Актовый зал используется нечасто. Там всё ещё стоят стулья с последней пробы оркестра. Немые слушатели.
Он попросил у меня ноты, чтобы подготовиться. И в этом пункте мы тоже одинаковы: он хотел, чтобы с первого же раза это звучало превосходно. Мы оба хотели этого.
Это было не превосходно. Это было больше.
Рояль задавал темп, и Феликс вбежал в Molto Allegro так, будто надо было выиграть гонку. Его техника не всегда поспевала за его темпераментом, но нам не мешало, если он время от времени попадал не в ту ноту. У меня было точно так же, но дело было не в этом. Не в тот момент. Мы шли галопом рядом по ландшафту Моцарта, и какую роль могло при этом играть, если копыта наших коней иногда задевали кустик. Ведь мы же не падали.
После последнего звука первой части Феликс глубоко вздохнул. То был вздох счастливого изнеможения.
Рондо начинается в ля-бемоль мажор. Глухо и черно, называл это Рёшляйн, и естественно, в этом звучит печаль. Первые такты могли бы звучать и у могилы. Но когда потом мелодия в средней части раскрывается к ля мажор, всё мрачное исчезает, и музыка рассказывает о надежде на что-то новое, лучшее, более прекрасное. Оба наши инструмента пели вместе нашу собственную, общую песню.
Когда изливалось адажио, Феликс сидел с закрытыми глазами, ладони на коленях. Потом он засмеялся, не знаю, чему – нет, знаю! – и мы оба снова начали играть. Никому не пришлось задавать вступление.
Allegretto лёгкое как пёрышко. Мы играли им как в мяч, перебрасываясь дужками мелодии и ловя их на лету, с закрытыми глазами. Всё стало так просто, так естественно. Как будто мы всегда музицировали вместе, а не впервые сегодня.
Как будто мы всегда были вместе.
Во мне что-то изменилось, и я не знаю, что это. Как будто я опьянел. Не тяжёлое опьянение пивом, которое лишь крепче пригнетает тебя к полу. Опьянение шампанским. Я чувствую себя легко.
Когда я куда-нибудь иду, на завтрак или на занятия, мне кажется, что я должен подпрыгнуть, просто так. Я, разумеется, сдерживаюсь, я всегда умел владеть собой. Но желание присутствует.
Такое может быть обусловлено температурой. Но у меня нет температуры.
В лазарете тогда, после выстрела в руку, у меня уже было такое. Я лежал на своих носилках, в этой палатке, куда меня принесли…
Нет.
То была не палатка. Мне только так казалось тогда, что потолок шевелится. Как будто ветер выдувает из него всё новые формы. Там висела лампа, белый металлический абажур над лампочкой накаливания, она качалась туда и сюда, так казалось, что она качается туда и сюда, и она была самым прекрасным, что я видел в жизни, чудесно прохладное солнце. И потом был тот санитар, который раздавал сигары за близнецов, ему я готов был целовать руки, а может, и делал это, притом что в нём не было ничего особенного.
Тогда для этого была причина, почему я всё видел в розовом свете. Средство, которое они мне каждый день впрыскивали в вены.
А теперь?
Я просыпаюсь среди ночи, из сна, который не могу вспомнить, и у меня потребность что-то записать, о чём я больше ничего не знаю, совсем больше ничего. Кроме того, что это важно.

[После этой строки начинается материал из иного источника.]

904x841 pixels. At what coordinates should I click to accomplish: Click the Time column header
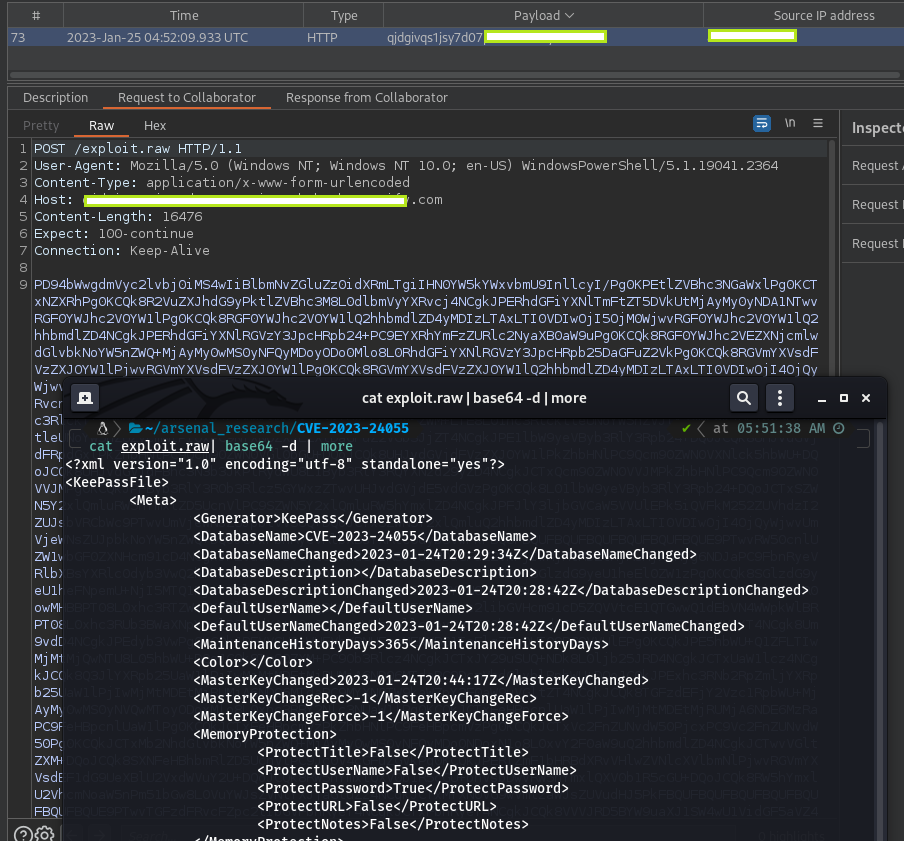coord(184,15)
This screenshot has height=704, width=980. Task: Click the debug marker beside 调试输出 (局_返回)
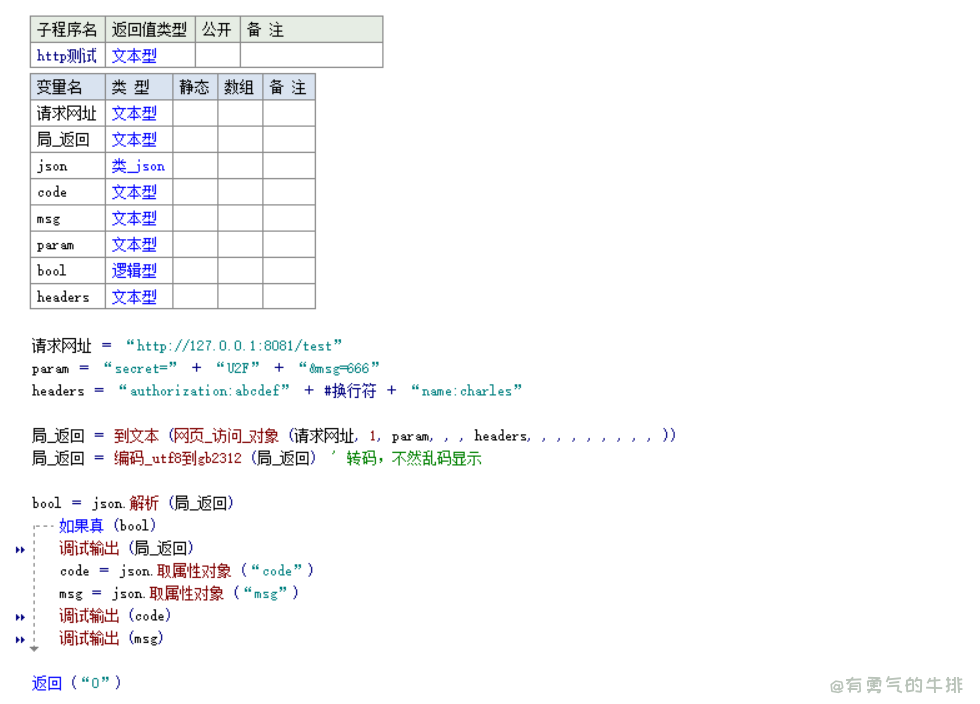(20, 549)
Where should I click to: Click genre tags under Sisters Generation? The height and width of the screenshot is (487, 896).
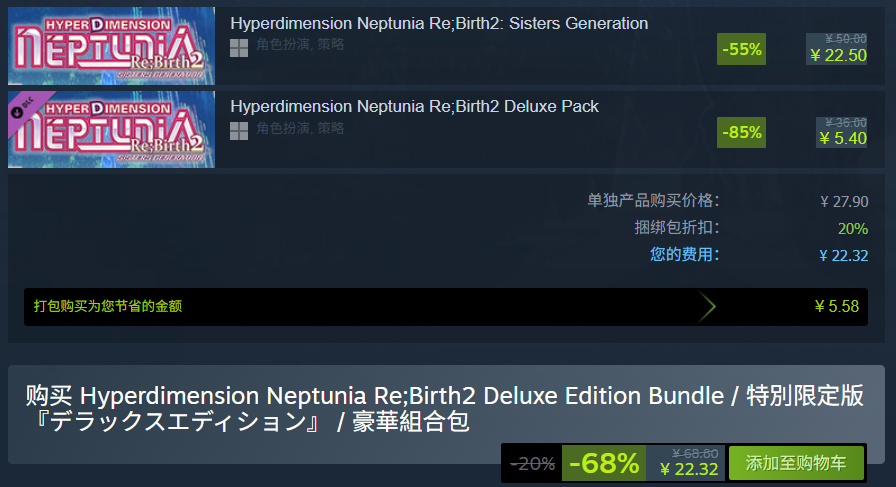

Я не функционирую. Я не при деле. Сегодня к моему пульту подошёл Шмидбауэр, а я даже не заметил его. Он задал мне вопрос, и я его не услышал. Такое не должно со мной происходить.
Но мне плевать, что это происходит.
Феликс.
Его близость что-то делает со мной.
Я не знаю, что это.
Почему я боюсь себе в этом признаться? Почему я даже слово это боюсь помыслить?
Потому что я не могу вспомнить, чтобы хоть раз когда-нибудь применил его по отношению к себе. Я всегда был убеждён, что не способен к этому.
Но теперь нет никакого другого объяснения. Я счастлив.
Счастье.
Счастье. Счастье. Счастье.
Странное слово. Слишком короткое и слишком жёсткое для того, что оно должно выражать.
Я в этом не разбираюсь. Как неумеющий плавать, которого бросили в воду. Я боюсь.
Нет.
Страх – не то слово. Это нечто другое.
Я не люблю чувства, над которыми не имею власти.
Я вообще не люблю чувства. Стоит их допустить, как теряешь контроль. Уже не можешь мыслить логически. Уже не действуешь последовательно.
Чувства – это нечто для слабаков. Сильные люди действуют рассудочно.
Я всегда действовал рассудочно.
Я не хочу этого.
Но наслаждаюсь этим. Должен признаться: я наслаждаюсь.